• [Source passage]
___

Photo by Clare Kiernan
At first glance, Carlos D. Gerardo, Edmond Cretu and Robert Rohling’s new polymer capacitive micro-machined ultrasound transducer (polyCMUT) looks like a computer chip, but it’s actually a series of microscopic drums built with a novel printing process. This innovation uses mechatronics and micromachining to convert sound into electrical signals at a fraction of the price of the industry-standard piezoelectric crystal technology.
The same technology used in a record player, piezoelectric ultrasound transducers depend on crystals that create a charge when they are squeezed, or change shape when a charge is passed through them. This is how they can convert the mechanical energy of sound waves into electrical signals. The drawback is that the crystal transducers are fragile, expensive and labour-intensive to produce – crystals are cut and arranged by hand, “like jewelry,” explains Dr. Robert Rohling, a Professor of both Mechanical Engineering and Electrical and Computer Engineering, and the director of UBC’s Institute for Computing, Information and Cognitive Systems (ICICS). On the other hand, Gerardo, Cretu and Rohling’s polyCMUTs act like moving capacitors – metal plates at the top and bottom of the drums allow for the measurement of electrical voltage between them as they vibrate. This is what allows information to pass from electrical signals to motion to sound and back again. Made of a polymer resin, they can be printed on demand, opening up the doors for automated mass production, as well as radical financial accessibility.

___

• [Short task] Transcribe part of the passage on the polyCMUT transducer, beginning at the words "Photo by Clare" and stopping after the words "piezoelectric crystal technology.".

• [Data extract]
___

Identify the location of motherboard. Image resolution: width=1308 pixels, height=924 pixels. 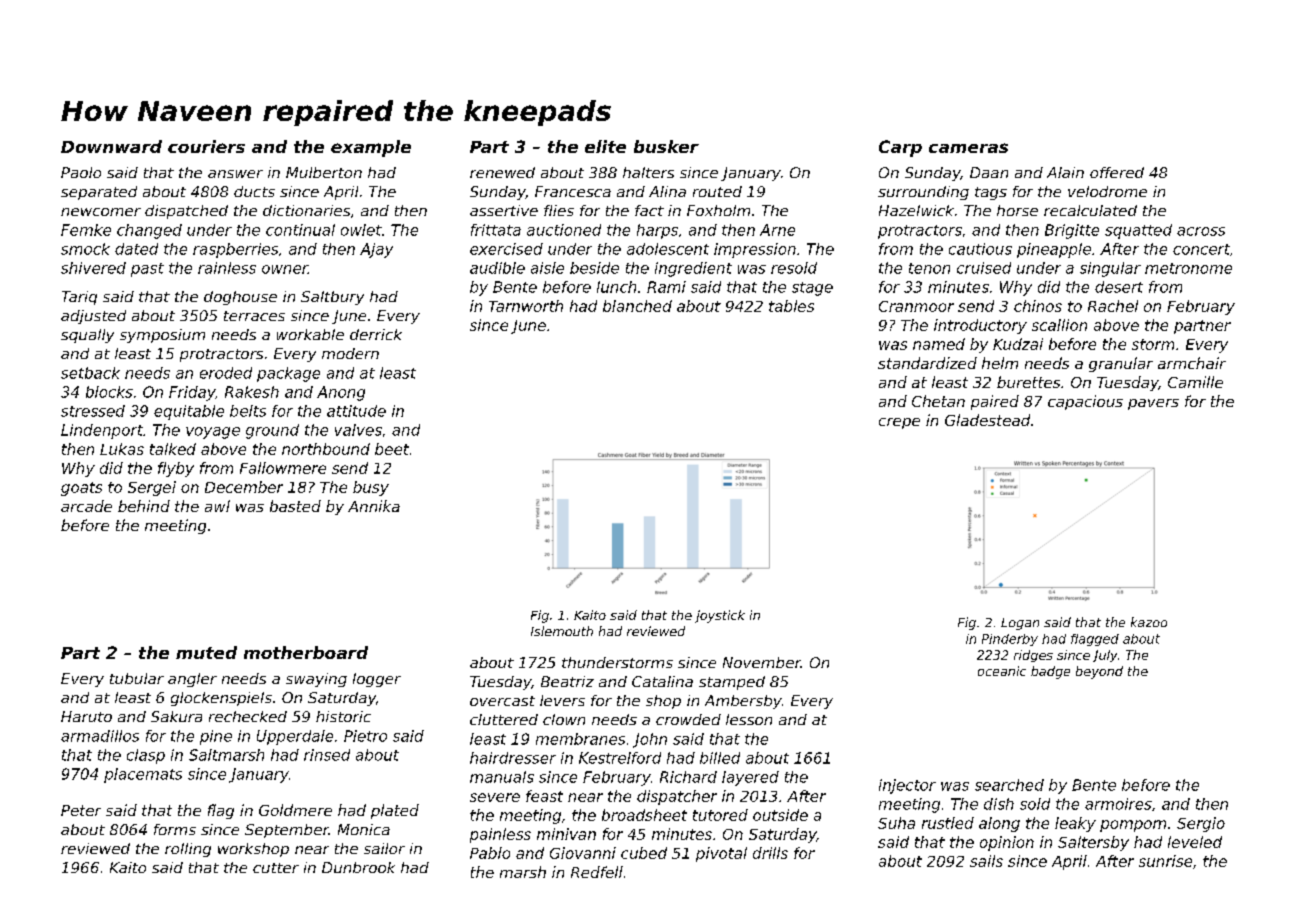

___

• [Exercise output]
Photo by Clare Kiernan
At first glance, Carlos D. Gerardo, Edmond Cretu and Robert Rohling’s new polymer capacitive micro-machined ultrasound transducer (polyCMUT) looks like a computer chip, but it’s actually a series of microscopic drums built with a novel printing process. This innovation uses mechatronics and micromachining to convert sound into electrical signals at a fraction of the price of the industry-standard piezoelectric crystal technology.